Wages in the tri-county area jumped to a three-year high of 3.8 percent growth in the first quarter, compared to the same time last year, and 0.9 percent growth compared to the previous quarter.
The PayScale Index tracks the 20 largest metropolitan areas and reveals how much an employer pays a worker today, compared to last year, for the same job. It also shows how much employees can expect to earn in the same position compared to last year’s wages.
The increase in South Florida is largely driven by what is happening in the local economy, said PayScale Lead Economist Katie Bardaro. The South Florida real estate market, which was hit hard during the housing bust, contributed to the wage growth more so than any other industry, as people have become more confident and desire to buy a house, she added.
The finance and insurance industry, which includes accounting firms, venture capitalists and insurance agencies, also has not fared well in the past and saw significant improvement in the first quarter.
Many South Florida industries, hospitality, transportation, finance and real estate, were among those that have seen positive change, Bardaro said.
Nationally, wage growth declined 0.1 percent in the first quarter, compared to the prior quarter.

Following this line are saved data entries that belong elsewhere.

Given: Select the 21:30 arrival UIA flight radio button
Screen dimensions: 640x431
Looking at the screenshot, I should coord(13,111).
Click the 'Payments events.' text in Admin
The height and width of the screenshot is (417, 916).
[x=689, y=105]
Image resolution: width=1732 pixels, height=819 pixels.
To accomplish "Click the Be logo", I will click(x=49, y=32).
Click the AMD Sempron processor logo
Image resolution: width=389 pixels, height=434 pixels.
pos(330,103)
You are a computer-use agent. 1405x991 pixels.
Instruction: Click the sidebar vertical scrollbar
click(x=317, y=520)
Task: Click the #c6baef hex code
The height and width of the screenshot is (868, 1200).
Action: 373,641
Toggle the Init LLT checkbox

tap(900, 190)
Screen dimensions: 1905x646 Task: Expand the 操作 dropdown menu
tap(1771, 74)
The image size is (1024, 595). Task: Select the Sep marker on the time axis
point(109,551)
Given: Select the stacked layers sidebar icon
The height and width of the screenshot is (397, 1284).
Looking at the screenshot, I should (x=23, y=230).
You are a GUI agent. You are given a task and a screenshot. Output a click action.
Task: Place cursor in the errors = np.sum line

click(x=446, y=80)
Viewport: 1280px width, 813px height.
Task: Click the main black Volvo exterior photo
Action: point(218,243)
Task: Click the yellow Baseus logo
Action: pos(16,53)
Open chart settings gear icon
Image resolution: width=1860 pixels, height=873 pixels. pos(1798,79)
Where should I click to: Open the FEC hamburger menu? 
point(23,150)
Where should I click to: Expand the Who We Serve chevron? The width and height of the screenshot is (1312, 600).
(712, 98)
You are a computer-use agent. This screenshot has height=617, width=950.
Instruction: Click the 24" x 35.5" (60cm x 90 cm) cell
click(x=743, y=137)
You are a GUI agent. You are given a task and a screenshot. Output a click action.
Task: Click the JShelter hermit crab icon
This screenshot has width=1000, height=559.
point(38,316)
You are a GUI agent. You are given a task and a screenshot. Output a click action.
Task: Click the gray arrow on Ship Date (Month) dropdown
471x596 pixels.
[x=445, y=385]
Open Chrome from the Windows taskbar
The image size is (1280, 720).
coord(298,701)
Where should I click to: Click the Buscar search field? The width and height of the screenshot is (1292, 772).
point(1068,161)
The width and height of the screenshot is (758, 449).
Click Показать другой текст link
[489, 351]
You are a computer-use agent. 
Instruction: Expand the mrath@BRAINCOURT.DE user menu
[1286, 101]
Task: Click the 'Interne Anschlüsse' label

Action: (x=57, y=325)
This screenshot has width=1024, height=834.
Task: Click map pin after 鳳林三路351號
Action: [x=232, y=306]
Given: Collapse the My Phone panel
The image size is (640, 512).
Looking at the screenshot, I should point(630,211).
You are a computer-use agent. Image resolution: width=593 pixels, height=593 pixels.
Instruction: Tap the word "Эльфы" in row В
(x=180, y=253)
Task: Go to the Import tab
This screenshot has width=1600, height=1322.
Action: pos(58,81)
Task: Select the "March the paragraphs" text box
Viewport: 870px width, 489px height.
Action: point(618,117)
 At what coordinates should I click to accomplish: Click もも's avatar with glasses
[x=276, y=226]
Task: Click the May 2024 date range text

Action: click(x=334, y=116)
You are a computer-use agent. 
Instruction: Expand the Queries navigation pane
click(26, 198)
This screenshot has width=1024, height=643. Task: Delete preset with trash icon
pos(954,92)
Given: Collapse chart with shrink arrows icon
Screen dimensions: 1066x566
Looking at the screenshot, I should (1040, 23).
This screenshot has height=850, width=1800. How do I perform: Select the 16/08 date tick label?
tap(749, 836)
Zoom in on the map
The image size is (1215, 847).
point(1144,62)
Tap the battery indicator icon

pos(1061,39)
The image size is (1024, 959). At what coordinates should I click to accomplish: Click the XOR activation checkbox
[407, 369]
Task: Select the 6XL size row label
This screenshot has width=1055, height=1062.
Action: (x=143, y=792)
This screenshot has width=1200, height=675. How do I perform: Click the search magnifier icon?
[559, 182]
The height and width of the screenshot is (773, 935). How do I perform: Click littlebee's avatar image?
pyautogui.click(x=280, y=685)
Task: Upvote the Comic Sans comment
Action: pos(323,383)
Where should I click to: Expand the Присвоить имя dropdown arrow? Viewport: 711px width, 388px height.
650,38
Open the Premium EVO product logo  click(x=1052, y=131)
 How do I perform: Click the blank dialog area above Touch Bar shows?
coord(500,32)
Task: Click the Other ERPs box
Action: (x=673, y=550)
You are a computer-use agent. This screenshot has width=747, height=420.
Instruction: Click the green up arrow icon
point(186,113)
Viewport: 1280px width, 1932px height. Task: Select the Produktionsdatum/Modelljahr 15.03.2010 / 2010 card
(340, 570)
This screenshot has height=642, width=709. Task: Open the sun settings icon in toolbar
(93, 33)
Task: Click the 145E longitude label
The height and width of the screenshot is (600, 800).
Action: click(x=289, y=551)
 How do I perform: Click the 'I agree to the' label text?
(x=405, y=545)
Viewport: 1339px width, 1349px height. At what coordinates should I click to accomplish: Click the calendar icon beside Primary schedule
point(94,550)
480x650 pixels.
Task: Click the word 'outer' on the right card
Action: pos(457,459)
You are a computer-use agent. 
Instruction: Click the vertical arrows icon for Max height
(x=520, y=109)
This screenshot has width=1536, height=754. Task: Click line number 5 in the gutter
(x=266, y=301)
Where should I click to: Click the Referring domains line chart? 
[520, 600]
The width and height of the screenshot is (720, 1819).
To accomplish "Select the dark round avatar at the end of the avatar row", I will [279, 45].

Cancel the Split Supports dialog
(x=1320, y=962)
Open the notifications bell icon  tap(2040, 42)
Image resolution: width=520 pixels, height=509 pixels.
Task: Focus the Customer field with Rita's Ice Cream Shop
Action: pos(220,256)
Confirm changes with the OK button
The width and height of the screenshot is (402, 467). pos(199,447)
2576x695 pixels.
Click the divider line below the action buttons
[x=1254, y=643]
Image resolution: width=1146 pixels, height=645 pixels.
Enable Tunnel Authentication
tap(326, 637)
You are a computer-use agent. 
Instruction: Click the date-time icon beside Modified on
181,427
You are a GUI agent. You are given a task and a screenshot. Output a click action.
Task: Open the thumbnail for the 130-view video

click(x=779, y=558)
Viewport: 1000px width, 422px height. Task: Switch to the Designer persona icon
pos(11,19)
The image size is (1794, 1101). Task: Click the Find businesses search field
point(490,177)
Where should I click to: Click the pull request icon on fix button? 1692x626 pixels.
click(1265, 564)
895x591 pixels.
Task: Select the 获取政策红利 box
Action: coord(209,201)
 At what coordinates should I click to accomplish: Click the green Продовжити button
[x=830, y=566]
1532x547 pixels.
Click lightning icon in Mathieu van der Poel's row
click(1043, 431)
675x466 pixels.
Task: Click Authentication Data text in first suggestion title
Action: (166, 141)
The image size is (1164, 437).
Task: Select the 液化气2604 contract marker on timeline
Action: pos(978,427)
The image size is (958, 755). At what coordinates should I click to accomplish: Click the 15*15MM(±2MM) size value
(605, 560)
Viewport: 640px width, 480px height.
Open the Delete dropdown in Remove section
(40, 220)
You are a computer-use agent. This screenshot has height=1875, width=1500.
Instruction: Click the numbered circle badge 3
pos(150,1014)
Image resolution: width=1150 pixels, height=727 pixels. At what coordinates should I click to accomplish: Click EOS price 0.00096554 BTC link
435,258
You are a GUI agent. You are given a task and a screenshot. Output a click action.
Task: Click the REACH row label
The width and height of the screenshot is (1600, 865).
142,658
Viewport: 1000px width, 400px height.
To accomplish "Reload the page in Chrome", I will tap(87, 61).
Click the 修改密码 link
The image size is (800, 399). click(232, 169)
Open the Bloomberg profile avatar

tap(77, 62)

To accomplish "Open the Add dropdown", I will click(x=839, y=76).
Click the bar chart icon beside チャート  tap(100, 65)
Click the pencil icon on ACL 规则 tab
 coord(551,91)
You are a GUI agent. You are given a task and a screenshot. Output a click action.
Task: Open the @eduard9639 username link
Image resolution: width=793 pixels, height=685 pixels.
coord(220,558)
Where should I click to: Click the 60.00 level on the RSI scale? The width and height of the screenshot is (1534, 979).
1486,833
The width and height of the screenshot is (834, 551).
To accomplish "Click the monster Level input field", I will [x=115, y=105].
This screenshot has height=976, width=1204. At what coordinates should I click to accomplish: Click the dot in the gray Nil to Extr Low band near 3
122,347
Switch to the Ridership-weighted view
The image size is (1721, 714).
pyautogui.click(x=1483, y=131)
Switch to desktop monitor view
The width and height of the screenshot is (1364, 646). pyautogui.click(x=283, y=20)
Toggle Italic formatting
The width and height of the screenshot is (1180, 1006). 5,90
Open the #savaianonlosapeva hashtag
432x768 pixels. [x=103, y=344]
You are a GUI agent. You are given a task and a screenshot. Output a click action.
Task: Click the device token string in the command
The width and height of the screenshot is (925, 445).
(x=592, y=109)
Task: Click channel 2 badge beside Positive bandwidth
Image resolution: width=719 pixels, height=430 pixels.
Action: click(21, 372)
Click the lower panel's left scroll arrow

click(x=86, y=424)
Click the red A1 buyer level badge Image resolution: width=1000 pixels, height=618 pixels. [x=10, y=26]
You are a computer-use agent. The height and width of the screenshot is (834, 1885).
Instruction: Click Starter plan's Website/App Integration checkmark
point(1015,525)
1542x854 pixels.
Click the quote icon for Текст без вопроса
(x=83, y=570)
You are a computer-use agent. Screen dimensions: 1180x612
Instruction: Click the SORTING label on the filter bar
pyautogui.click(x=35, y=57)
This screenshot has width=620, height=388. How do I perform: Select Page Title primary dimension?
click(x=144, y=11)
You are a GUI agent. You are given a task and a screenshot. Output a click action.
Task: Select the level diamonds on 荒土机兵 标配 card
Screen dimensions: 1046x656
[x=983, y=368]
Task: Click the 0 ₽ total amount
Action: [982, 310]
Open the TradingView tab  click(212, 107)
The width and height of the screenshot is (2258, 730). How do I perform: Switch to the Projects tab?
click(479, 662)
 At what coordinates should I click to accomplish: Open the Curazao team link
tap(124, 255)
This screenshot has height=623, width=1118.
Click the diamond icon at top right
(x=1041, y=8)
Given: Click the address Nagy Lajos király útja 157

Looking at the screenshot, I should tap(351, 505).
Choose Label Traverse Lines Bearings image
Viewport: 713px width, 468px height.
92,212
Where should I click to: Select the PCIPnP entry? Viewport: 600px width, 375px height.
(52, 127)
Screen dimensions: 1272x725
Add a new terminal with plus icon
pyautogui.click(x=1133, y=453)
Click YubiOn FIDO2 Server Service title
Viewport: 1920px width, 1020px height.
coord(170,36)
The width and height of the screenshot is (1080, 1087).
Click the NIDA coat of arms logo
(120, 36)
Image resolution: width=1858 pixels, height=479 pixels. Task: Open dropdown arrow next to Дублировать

The drop is fairly significant because it indicates that people are feeling uncertain about the economy, amid sequestration, she said.
The PayScale Index does not track public jobs since they are not necessarily driven by economic factors but more by policy, Bardaro said.
This increase in wage is actually a good sign for South Florida because it means the unemployed pool is getting small due to small businesses feeling more confident in the local economy. With the array of positive metrics that we have been observing lately it seems that it won’t be long before South Florida is back to its usual self.